If all the doses you say are correct, 30mg of oxy wont be dick to you. Yet you say that you dont get high from IV morphine.....but that you go weeks without opis so your tolerance is non existent while simultaneously being obscenely high?

Stop doing drugs I think is honestly the only answer ...I mean either the drugs DONT get you high, in which case I dont get why you keep doing them (especially considering you yourself said you do not go through withdrawals), or the drugs ARE getting you high, in which case I dont get why your doing shots that you dont feel at all...

This thread has absolutely confused the fuck out of me. Did you just lose the rush? Either way I think you need to quit doing drugs lol...you talk about eating a fentanyl, as if its some kind of badge of honor or something "oh well i didnt die just got sick thats how hardcore I am" is the impression im' getting.

Lol..opposite buddy. He said he DOES feel the morphine. And read the title of the thread buddy! "good starting oxy IV dose" he wants to know what a good MG to IV would be with his given tolerance.

@OP - Don't inject the roxis..if you want to inject trade it for some dillys
 
Lol..opposite buddy. He said he DOES feel the morphine. And read the title of the thread buddy! "good starting oxy IV dose" he wants to know what a good MG to IV would be with his given tolerance.

@OP - Don't inject the roxis..if you want to inject trade it for some dillys
THANKYOU. haha and i was going to do exactly that.
 
No i meant suprisingly low doses morphine DID work. And also i wasnt bragging about the patch thing i just meant sometimes i can take more and sometimes i barely need shit. the more times i do them in a few days time the higher my tolerance gets but than goes back. I just have lazy typing skills. My normal morphine shot is about 45-60mg so how much would you suggest i do for the oxy?

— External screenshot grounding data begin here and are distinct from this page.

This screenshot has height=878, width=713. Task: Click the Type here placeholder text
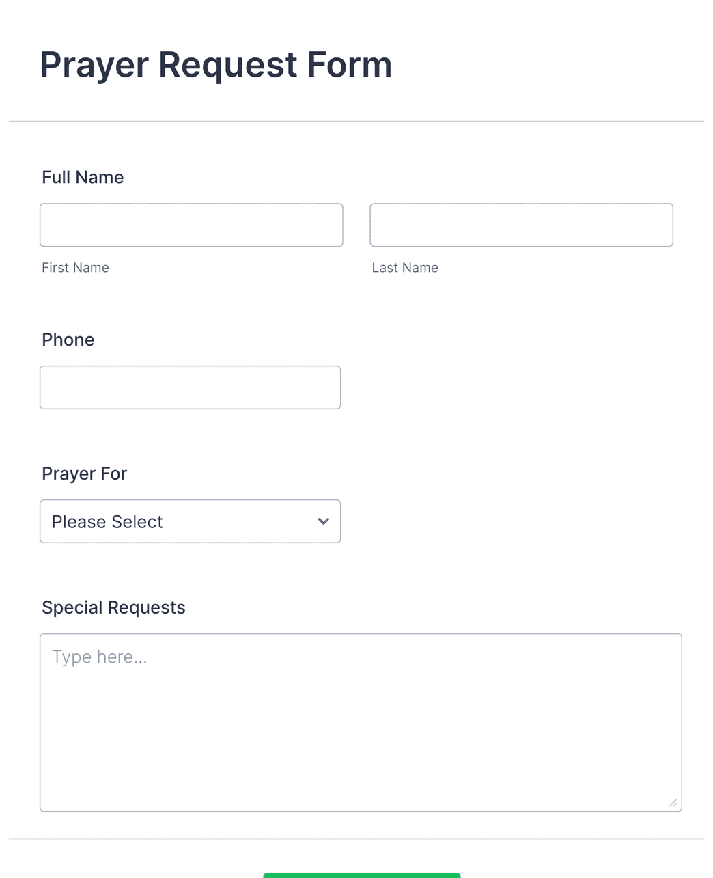point(99,657)
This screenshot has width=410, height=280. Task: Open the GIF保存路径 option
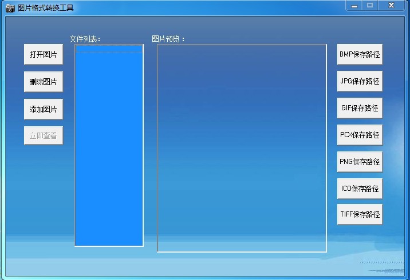360,108
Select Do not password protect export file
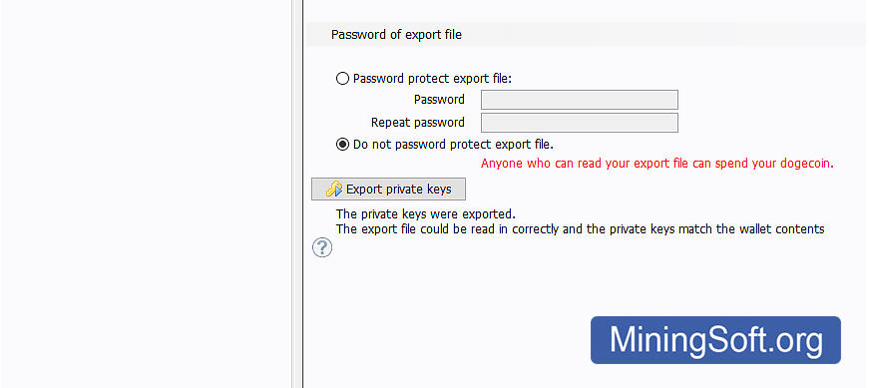Image resolution: width=869 pixels, height=388 pixels. pyautogui.click(x=342, y=144)
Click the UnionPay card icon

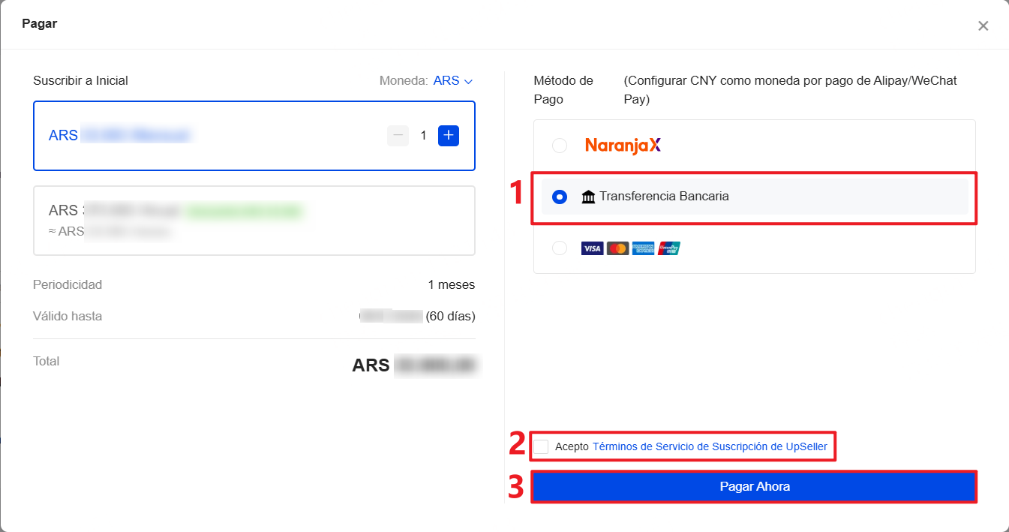(x=668, y=248)
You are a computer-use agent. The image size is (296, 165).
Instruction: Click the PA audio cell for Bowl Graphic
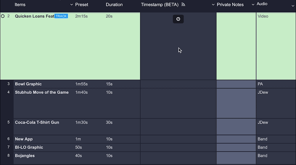pos(260,84)
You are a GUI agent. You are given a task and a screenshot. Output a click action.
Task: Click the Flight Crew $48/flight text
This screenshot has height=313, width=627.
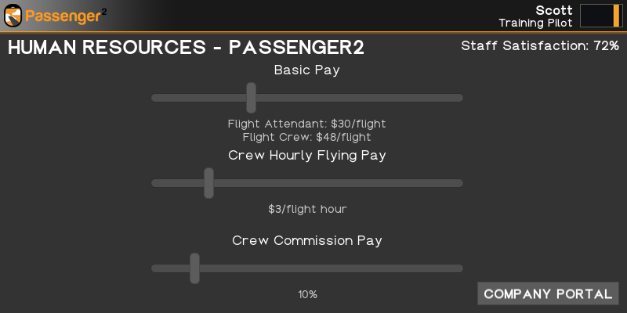pyautogui.click(x=306, y=137)
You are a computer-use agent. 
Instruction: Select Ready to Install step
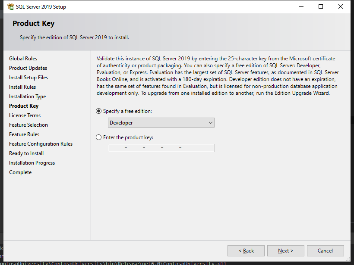click(26, 153)
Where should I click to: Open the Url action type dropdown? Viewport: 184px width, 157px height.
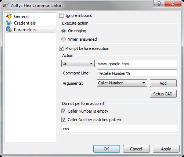click(78, 63)
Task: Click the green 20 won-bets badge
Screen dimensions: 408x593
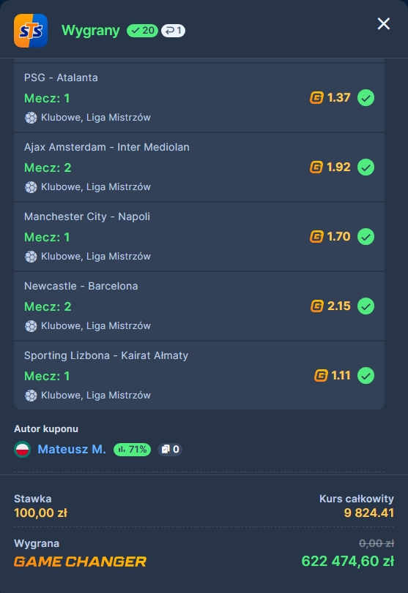Action: click(142, 31)
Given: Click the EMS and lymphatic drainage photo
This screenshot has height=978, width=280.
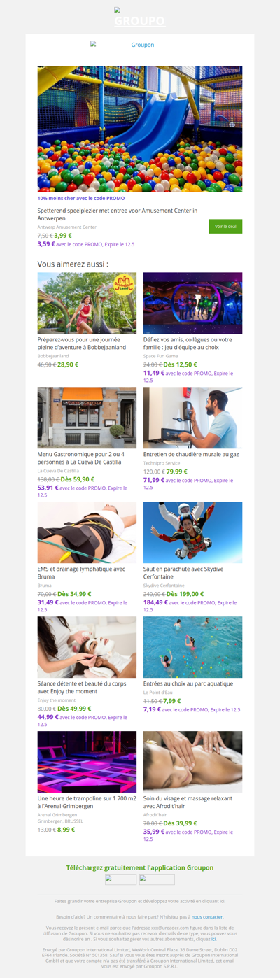Looking at the screenshot, I should (x=87, y=532).
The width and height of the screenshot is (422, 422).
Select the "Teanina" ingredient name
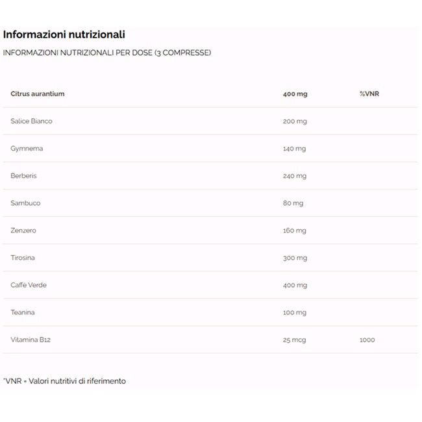(x=23, y=312)
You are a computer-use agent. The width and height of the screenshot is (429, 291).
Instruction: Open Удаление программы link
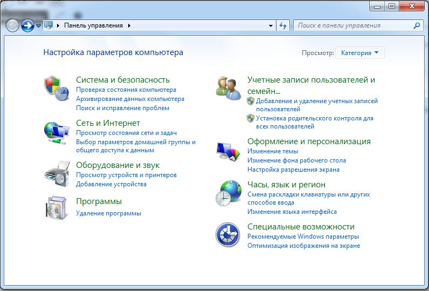pyautogui.click(x=108, y=213)
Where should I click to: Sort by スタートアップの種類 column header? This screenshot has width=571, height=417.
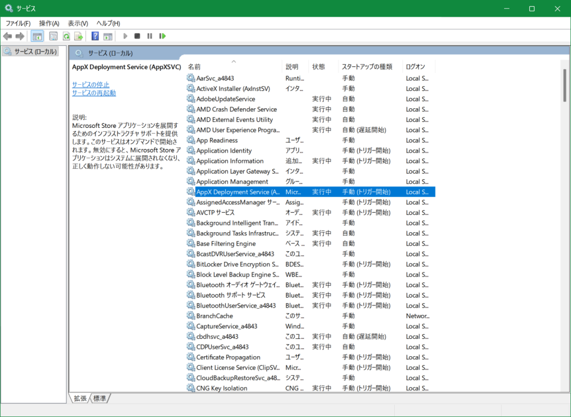(366, 66)
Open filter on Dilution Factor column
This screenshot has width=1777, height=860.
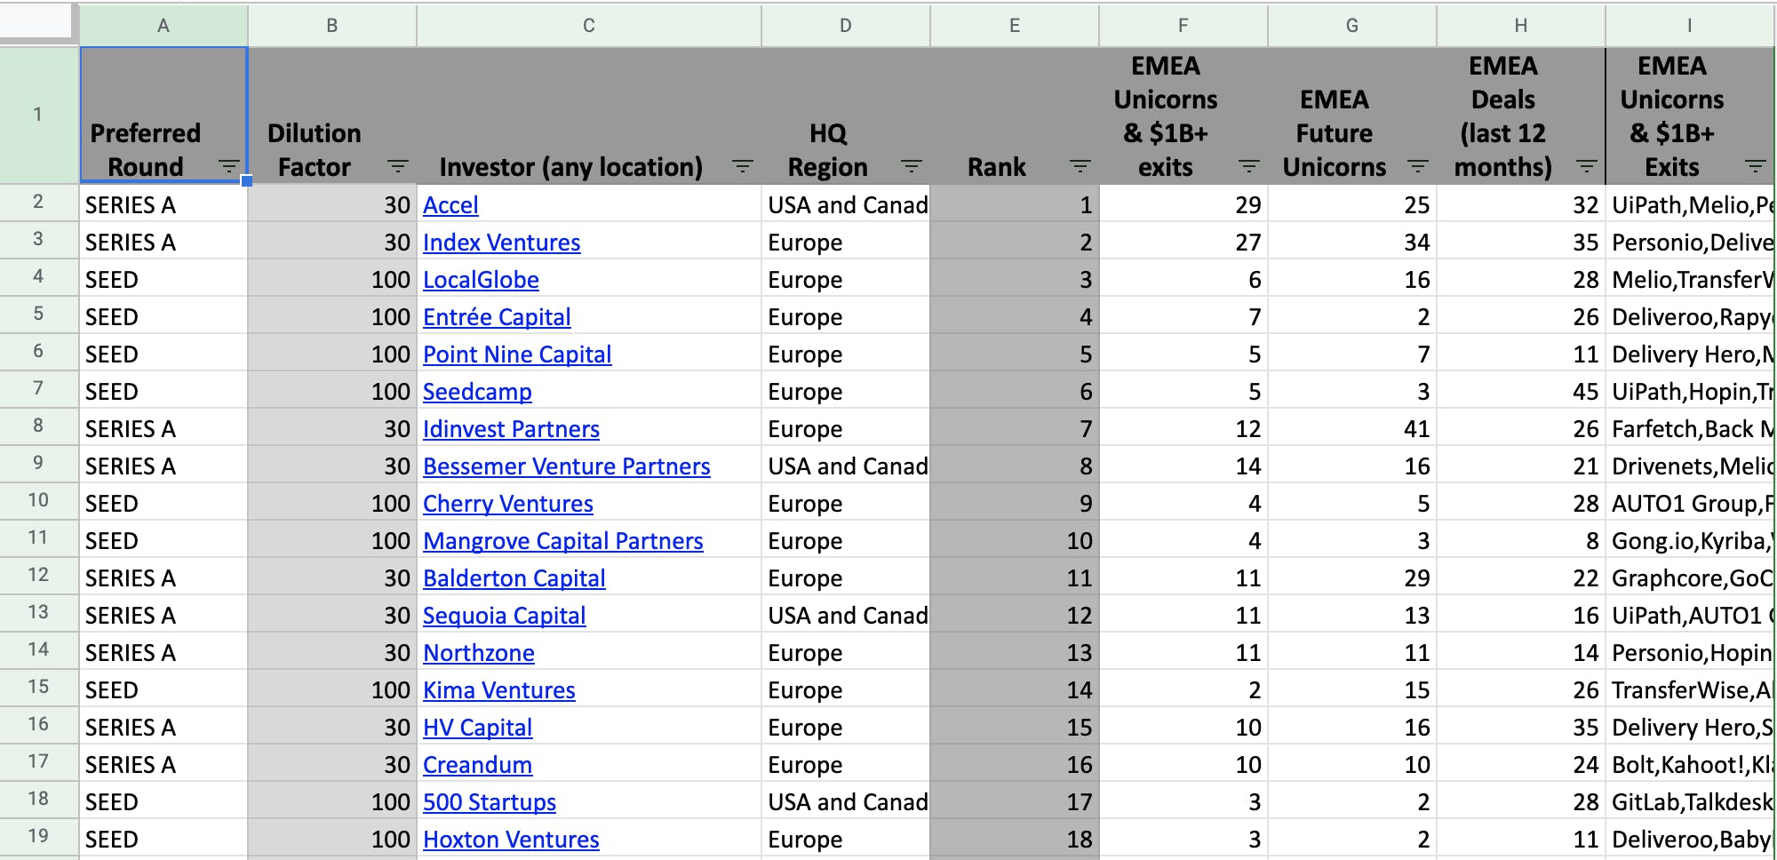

It sounds to me like you are going by the milligrams of different drugs. 2 mg of 1 drug may not be crap but blow you away on another. The oxys aren't any good no matter how much you do since they have been re-formulated. Careful with the fentynol. AlOT of people OD by eating them. Your post confused me too.I don't think Roxi's are all that unless you do at least 120mg and I got a better buzz snortin them then injecting. Good Luck
 
Now my first question is why have i been reading that 20mg oxy is 2mg dilauded.
Why does that seem far-fetched to you? I have read that 2mg hydromorphone (orally) is approximately equivalent to 10mg oxycodone (orally), but perhaps the suggestion you read is for people who normally take 20mg Oxy and are switching to Dilaudid to start with 2mg to be safer and account for incomplete cross tolerance, or they were referring to other ROAs? For example if a person was injecting, then 20mg Oxy should be equal to around 1mg Dilaudid, since the Dilaudid has a higher BA when injected. But it's not a good idea to rely on conversions, it's always best to start low whenever switching to a new drug.